Pinguicula chuquisacensis

Scientific classification
- Kingdom: Plantae
- Clade: Tracheophytes
- Clade: Angiosperms
- Clade: Eudicots
- Clade: Asterids
- Order: Lamiales
- Family: Lentibulariaceae
- Genus: Pinguicula
- Species: P. chuquisacensis
- Binomial name: Pinguicula chuquisacensis S.Beck, A.Fleischm. & Borsch (2008)

= Pinguicula chuquisacensis =

- Genus: Pinguicula
- Species: chuquisacensis
- Authority: S.Beck, A.Fleischm. & Borsch (2008)

Species of carnivorous plant

Pinguicula chuquisacensis is an insectivorous plant of the genus Pinguicula

== Description ==
Plant is somewhat erect, with leaves flat upon the growing surface. Hibernacula are absent. The plant possesses 4–6 loblong to ovate-oblong leave, forming a rosette. Flowers small, at 13–15 mm long, including the spur (which is 2–3 mm in length). Plants flower in July, and fruit in November among remaining flowers. The authors have recommended that the species be classified as CR (Critically Endangered) according to criteria B2a+b due to a small area of occupancy and potential and ongoing threats to areas near to and in the immediate area of the cliff side. Genetically, P. chuquisacensis is closest to P. involuta and P. calyptrata (respectively).

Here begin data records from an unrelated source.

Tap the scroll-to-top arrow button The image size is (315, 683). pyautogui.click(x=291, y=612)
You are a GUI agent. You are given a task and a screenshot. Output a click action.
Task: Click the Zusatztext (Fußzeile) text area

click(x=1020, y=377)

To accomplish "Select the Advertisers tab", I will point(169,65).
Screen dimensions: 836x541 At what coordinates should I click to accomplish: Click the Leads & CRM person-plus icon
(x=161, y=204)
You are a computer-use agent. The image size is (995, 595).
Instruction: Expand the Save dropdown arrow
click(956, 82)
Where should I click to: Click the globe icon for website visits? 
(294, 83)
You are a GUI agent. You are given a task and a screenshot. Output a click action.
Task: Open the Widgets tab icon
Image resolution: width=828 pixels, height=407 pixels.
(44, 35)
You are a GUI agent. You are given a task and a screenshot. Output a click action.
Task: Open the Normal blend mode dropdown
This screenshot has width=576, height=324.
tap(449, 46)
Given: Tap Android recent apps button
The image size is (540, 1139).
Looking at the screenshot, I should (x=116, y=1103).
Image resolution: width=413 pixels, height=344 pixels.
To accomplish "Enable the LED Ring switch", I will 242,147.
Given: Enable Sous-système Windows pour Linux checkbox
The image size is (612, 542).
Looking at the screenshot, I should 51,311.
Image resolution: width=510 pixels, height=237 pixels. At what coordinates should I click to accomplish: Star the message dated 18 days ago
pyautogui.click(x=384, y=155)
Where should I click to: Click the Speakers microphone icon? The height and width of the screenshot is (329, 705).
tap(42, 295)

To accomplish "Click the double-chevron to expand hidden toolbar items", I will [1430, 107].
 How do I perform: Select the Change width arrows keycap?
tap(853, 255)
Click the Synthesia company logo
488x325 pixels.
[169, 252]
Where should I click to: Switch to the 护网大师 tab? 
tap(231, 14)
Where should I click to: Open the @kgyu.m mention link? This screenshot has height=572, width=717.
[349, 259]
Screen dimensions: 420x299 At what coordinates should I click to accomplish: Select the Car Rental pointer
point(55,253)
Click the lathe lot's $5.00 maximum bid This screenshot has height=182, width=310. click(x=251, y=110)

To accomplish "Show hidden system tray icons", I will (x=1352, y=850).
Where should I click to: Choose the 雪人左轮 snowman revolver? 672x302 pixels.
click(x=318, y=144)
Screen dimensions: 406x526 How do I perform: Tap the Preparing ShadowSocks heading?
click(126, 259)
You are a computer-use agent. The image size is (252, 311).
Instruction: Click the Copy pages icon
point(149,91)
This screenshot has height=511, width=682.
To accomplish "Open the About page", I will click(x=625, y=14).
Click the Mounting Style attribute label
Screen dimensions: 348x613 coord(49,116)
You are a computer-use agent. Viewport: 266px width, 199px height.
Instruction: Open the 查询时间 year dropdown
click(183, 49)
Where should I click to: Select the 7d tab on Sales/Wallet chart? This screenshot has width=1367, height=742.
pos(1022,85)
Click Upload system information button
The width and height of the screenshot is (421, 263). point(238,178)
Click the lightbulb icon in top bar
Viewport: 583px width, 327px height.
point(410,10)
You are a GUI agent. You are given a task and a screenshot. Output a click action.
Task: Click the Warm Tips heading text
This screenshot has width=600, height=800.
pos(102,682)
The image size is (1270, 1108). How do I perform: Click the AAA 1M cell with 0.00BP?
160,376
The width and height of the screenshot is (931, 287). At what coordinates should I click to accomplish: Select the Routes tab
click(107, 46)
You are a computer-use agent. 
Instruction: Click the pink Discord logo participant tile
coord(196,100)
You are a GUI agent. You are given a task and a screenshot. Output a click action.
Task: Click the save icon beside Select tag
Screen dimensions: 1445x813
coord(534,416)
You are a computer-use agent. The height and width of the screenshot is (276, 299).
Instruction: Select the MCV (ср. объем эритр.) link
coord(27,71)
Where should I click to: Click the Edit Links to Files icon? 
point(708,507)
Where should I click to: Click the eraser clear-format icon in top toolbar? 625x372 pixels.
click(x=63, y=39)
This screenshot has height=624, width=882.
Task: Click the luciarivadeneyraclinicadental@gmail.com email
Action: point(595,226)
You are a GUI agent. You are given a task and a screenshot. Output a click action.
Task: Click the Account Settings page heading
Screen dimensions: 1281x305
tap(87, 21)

== Distribution and habitat ==
P. chuquisacensis is endemic to Bolivia, where it grows at an elevation of 2400 m above sea level. P. chuquisacensis is restricted to the valley of Nuevo Mundo, on one cliff face northeast of Villa Serrano. The species only exists on acidic sandstone formations frequently veiled in fog, growing perennially in open areas.